Exercise:
Copying task for the records below: reproduce each one exactly and drop the pictures.
------------------------------------------------------------------------
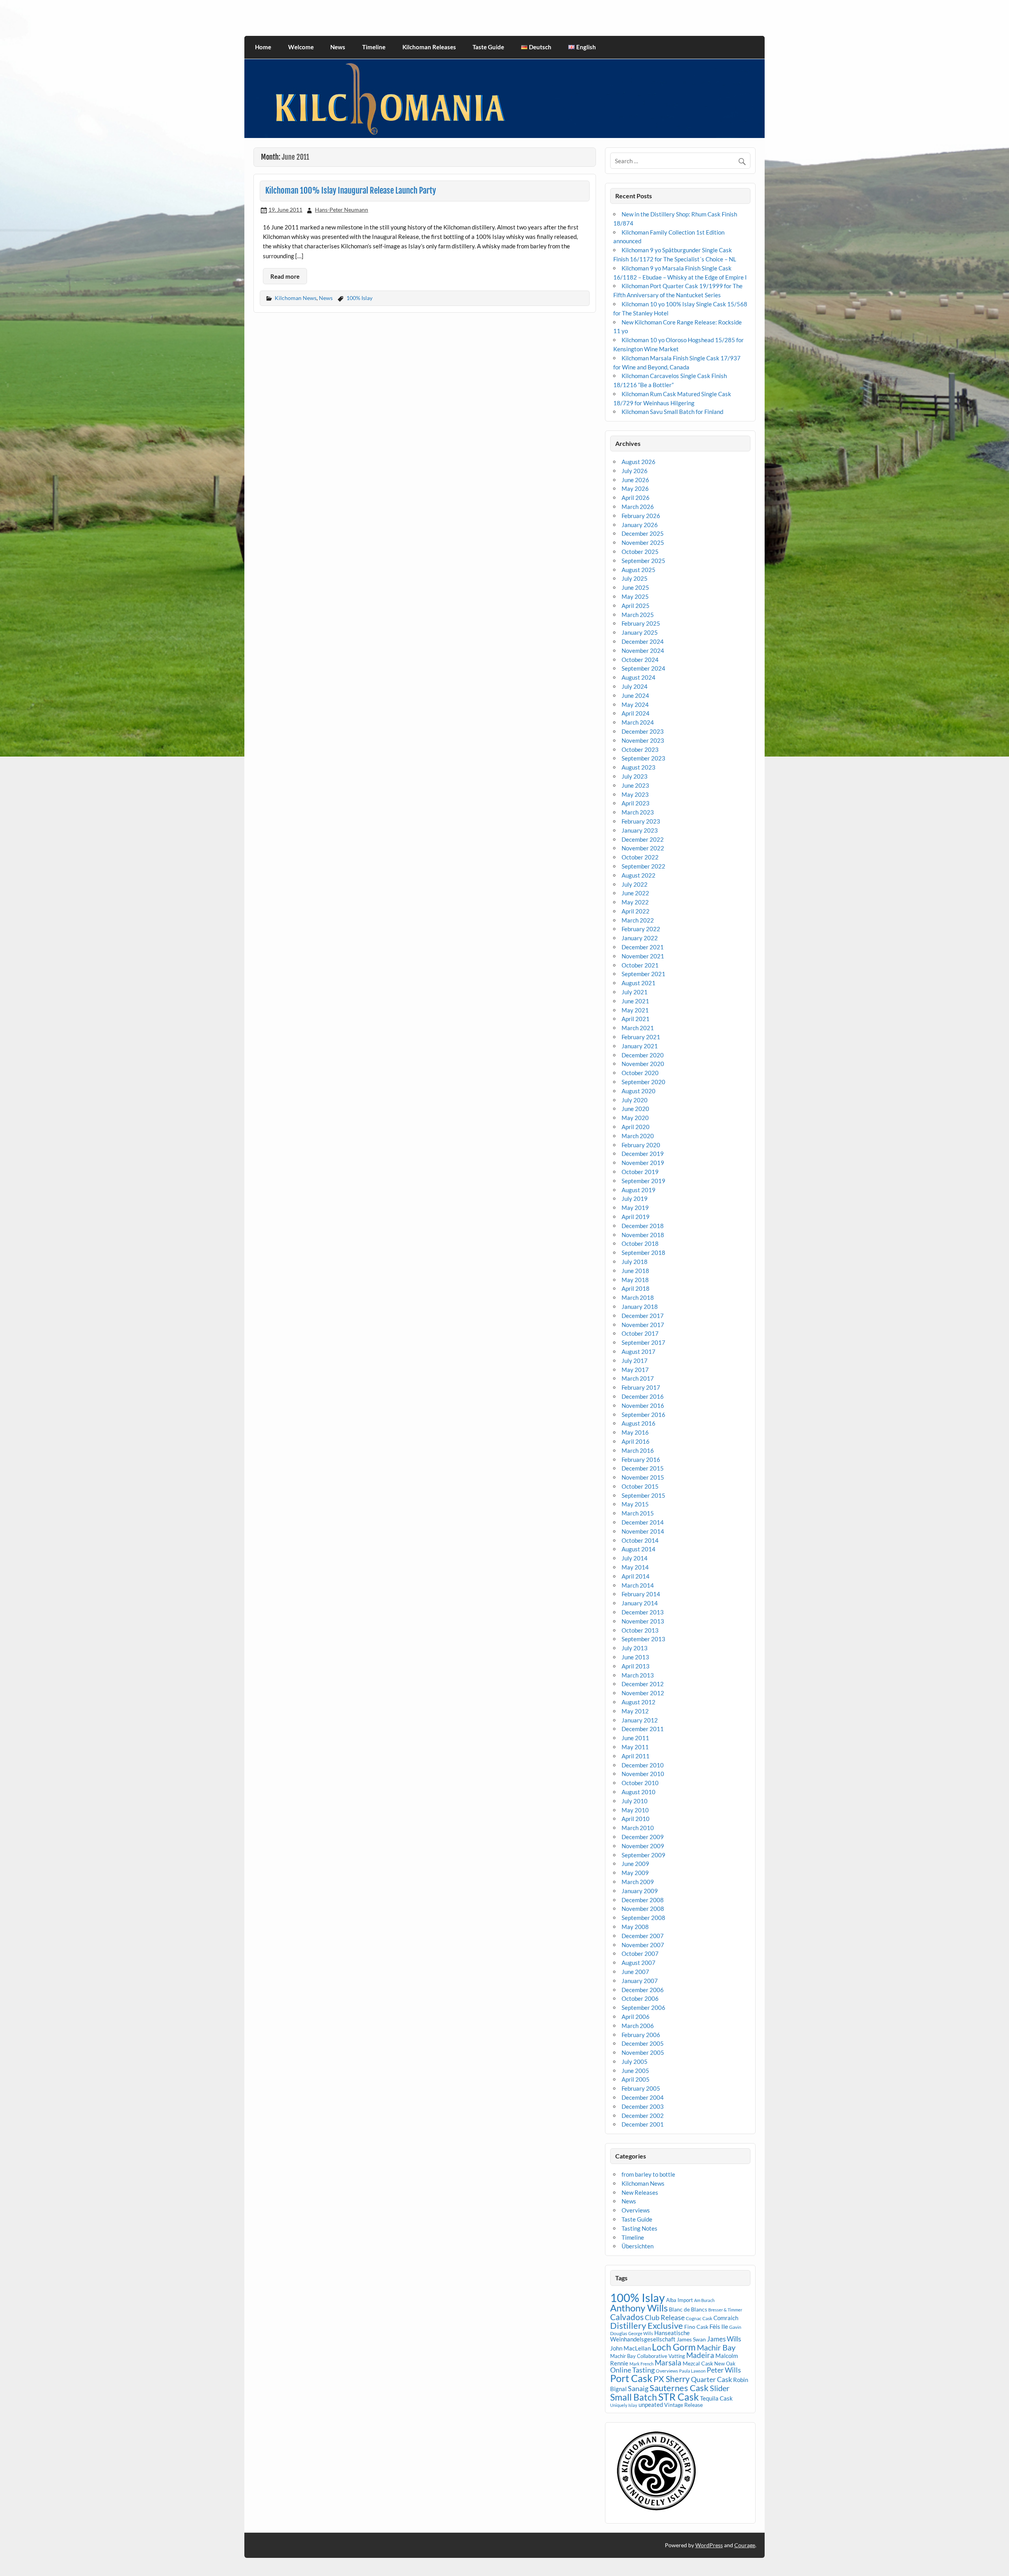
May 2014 (635, 1567)
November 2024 (643, 650)
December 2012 (643, 1683)
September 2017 (643, 1342)
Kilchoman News (295, 298)
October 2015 (640, 1486)
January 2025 (640, 632)
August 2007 (638, 1962)
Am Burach (704, 2300)
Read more (285, 276)
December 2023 (643, 731)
------------------------------------------------------------------------
Task output:
May 2014 (635, 1567)
November 2024 (643, 650)
December 2012 (643, 1683)
September 2017 (643, 1342)
Kilchoman News (295, 298)
October 2015 (640, 1486)
January 2025 (640, 632)
August 2007 (638, 1962)
Am Burach (704, 2300)
Read more (285, 276)
December 2023 (643, 731)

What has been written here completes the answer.